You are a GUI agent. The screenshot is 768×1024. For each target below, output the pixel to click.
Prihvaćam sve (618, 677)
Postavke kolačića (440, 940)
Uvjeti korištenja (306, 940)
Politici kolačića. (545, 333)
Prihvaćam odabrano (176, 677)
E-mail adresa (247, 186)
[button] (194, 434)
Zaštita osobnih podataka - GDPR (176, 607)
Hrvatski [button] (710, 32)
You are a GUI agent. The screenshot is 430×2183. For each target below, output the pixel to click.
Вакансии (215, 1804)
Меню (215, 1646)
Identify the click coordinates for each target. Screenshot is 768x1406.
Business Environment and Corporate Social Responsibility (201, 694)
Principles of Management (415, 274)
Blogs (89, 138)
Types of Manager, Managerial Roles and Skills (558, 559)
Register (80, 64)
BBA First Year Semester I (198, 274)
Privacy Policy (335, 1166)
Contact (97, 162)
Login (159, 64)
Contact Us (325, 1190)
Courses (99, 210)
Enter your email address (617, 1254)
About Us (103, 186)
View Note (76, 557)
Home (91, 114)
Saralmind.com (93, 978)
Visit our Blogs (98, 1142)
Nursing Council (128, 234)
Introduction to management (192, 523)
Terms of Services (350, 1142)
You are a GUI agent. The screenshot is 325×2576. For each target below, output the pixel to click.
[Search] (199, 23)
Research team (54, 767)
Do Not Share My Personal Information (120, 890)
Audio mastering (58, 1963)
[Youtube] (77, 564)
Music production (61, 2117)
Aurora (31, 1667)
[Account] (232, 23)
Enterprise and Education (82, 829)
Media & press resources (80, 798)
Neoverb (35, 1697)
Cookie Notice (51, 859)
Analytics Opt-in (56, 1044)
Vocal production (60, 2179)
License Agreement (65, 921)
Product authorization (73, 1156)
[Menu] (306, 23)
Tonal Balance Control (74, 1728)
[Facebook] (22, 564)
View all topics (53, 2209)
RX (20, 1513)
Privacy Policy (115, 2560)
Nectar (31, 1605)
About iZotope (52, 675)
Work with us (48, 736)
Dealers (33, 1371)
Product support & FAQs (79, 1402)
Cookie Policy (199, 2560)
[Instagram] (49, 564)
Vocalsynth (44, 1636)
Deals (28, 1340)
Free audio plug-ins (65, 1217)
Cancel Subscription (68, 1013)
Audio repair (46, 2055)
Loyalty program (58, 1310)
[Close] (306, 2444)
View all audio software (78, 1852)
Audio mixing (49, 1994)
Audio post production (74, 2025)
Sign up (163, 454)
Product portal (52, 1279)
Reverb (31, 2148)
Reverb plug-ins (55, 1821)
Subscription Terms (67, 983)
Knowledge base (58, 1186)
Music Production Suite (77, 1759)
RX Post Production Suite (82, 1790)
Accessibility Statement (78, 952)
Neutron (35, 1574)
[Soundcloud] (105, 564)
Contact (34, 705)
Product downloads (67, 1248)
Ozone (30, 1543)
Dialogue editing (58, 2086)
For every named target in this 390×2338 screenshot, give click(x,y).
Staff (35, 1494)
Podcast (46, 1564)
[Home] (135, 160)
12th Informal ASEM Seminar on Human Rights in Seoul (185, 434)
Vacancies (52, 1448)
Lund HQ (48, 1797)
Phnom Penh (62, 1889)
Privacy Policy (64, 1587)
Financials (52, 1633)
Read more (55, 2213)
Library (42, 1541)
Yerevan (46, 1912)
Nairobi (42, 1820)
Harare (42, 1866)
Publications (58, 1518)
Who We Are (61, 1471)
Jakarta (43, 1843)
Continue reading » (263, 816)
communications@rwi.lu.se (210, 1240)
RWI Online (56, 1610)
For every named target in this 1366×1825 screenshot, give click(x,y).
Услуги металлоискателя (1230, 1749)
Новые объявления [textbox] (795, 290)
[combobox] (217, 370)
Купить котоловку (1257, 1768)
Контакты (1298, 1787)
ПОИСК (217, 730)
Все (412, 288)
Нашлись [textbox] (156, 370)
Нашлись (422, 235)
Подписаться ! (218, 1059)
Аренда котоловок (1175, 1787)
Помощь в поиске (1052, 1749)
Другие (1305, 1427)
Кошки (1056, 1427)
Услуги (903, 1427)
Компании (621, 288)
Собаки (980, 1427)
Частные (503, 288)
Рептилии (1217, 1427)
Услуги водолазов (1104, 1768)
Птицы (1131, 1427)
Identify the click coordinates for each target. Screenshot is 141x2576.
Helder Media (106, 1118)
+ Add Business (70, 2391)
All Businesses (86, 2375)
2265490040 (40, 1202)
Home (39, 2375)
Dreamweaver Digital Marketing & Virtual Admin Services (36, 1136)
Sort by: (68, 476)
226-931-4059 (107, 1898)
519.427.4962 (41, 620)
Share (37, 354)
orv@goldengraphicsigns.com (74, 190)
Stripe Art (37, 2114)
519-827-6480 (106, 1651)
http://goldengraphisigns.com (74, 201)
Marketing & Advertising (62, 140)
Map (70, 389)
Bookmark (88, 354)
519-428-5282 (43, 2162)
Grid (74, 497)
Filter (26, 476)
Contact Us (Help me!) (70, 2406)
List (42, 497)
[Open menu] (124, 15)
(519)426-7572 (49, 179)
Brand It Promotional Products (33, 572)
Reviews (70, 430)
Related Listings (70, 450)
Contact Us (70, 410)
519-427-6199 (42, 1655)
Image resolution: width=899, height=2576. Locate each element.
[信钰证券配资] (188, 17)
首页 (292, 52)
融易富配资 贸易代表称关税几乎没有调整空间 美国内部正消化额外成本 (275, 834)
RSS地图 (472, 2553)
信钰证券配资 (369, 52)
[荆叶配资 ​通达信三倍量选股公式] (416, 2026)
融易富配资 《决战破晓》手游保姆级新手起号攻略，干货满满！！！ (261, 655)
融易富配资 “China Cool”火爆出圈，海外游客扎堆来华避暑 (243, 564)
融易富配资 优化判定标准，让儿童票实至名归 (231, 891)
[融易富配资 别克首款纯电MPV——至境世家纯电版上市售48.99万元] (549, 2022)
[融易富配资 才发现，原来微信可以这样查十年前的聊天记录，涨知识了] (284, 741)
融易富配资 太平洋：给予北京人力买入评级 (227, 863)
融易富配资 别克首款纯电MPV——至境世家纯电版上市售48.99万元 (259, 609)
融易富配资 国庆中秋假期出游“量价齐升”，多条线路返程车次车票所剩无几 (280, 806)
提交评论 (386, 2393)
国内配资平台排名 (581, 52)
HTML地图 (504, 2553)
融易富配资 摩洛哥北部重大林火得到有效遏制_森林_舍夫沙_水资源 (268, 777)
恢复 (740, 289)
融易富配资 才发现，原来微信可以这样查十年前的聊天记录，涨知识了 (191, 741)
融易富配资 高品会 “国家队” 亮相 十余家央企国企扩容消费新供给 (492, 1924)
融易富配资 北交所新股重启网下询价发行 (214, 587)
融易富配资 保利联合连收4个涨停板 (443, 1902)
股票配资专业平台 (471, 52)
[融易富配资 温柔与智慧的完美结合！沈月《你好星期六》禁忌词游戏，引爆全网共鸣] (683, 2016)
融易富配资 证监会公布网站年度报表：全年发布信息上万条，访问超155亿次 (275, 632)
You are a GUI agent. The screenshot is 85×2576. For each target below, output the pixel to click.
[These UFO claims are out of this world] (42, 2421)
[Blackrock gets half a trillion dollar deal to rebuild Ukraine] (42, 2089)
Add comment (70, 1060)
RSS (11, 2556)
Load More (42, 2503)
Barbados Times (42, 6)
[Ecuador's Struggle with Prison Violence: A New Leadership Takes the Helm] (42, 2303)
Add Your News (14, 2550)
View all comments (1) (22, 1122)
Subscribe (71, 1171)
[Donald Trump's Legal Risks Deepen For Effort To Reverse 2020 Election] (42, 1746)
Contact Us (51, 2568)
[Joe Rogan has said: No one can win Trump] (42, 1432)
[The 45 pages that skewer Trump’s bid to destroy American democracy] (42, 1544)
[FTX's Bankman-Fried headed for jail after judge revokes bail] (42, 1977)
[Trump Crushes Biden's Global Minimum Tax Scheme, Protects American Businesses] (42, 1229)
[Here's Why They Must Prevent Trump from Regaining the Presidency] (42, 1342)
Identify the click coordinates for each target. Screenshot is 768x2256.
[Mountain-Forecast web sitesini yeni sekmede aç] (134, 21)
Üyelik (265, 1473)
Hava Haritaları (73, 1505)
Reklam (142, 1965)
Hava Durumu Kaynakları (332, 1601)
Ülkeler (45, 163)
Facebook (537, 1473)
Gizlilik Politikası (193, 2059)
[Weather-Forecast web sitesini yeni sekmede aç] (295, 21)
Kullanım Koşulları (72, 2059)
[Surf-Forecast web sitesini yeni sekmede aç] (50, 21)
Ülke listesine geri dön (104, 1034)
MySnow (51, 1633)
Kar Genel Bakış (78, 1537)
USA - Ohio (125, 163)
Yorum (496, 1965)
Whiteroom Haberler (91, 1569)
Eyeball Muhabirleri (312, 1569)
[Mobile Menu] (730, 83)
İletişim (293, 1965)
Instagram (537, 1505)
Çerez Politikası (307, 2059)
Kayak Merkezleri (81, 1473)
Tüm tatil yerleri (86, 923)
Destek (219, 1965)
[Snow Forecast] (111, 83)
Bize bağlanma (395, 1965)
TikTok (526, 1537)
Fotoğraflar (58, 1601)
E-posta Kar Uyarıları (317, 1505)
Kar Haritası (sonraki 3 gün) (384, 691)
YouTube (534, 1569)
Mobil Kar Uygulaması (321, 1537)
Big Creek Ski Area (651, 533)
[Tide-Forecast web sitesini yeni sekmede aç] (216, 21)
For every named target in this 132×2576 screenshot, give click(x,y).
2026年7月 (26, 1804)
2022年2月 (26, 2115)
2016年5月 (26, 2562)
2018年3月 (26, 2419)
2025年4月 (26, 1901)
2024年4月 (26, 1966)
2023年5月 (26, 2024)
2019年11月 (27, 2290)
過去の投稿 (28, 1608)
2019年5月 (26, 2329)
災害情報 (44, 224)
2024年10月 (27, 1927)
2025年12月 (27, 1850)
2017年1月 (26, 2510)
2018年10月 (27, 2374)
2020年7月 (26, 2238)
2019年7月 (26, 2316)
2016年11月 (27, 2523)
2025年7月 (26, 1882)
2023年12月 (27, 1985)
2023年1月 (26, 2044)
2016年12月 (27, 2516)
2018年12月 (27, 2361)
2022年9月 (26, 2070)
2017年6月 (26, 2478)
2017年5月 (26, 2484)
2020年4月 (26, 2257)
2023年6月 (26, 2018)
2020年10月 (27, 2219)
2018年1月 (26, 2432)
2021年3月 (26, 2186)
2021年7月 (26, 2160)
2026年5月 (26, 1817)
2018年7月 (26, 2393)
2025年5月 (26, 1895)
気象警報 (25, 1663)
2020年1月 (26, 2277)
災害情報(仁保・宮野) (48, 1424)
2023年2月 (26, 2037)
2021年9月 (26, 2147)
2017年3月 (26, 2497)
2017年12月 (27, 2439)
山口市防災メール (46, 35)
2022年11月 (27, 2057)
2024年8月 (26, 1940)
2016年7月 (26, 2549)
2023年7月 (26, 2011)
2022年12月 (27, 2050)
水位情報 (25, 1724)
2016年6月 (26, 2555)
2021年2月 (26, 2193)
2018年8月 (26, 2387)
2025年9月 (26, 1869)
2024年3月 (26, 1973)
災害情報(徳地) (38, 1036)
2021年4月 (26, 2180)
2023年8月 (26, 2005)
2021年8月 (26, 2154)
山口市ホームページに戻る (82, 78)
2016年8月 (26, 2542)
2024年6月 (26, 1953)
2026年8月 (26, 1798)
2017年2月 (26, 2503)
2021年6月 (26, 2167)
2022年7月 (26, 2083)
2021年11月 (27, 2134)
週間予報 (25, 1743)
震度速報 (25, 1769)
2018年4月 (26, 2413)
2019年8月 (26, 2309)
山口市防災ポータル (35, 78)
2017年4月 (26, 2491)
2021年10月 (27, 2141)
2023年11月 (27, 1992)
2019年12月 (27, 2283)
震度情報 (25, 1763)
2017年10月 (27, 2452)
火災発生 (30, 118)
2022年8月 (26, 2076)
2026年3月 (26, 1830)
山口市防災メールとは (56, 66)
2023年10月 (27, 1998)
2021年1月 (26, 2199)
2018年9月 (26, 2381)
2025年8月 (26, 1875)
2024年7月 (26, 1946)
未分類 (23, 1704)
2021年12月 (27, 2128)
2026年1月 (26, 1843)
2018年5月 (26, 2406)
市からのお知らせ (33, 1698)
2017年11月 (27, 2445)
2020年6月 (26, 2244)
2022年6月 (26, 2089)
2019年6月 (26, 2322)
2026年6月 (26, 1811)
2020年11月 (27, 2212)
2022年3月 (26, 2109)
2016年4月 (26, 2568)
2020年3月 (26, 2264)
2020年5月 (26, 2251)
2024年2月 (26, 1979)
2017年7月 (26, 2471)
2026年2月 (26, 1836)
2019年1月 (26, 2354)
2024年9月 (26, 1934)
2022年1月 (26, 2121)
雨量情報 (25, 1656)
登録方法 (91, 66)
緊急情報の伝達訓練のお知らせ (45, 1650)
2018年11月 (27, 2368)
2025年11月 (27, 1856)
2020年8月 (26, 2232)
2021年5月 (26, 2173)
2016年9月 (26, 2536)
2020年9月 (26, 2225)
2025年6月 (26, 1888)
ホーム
***
- _Exercise_:
Set down, from the entries above, exactly the lines from the one with "首页 (292, 52)" up to and including the one with "[融易富配资 别克首款纯电MPV——至境世家纯电版上市售48.99万元] (549, 2022)", and no other lines.

- _Result for this task_:
首页 (292, 52)
融易富配资 贸易代表称关税几乎没有调整空间 美国内部正消化额外成本 (275, 834)
RSS地图 (472, 2553)
信钰证券配资 (369, 52)
[荆叶配资 ​通达信三倍量选股公式] (416, 2026)
融易富配资 《决战破晓》手游保姆级新手起号攻略，干货满满！！！ (261, 655)
融易富配资 “China Cool”火爆出圈，海外游客扎堆来华避暑 (243, 564)
融易富配资 优化判定标准，让儿童票实至名归 (231, 891)
[融易富配资 别克首款纯电MPV——至境世家纯电版上市售48.99万元] (549, 2022)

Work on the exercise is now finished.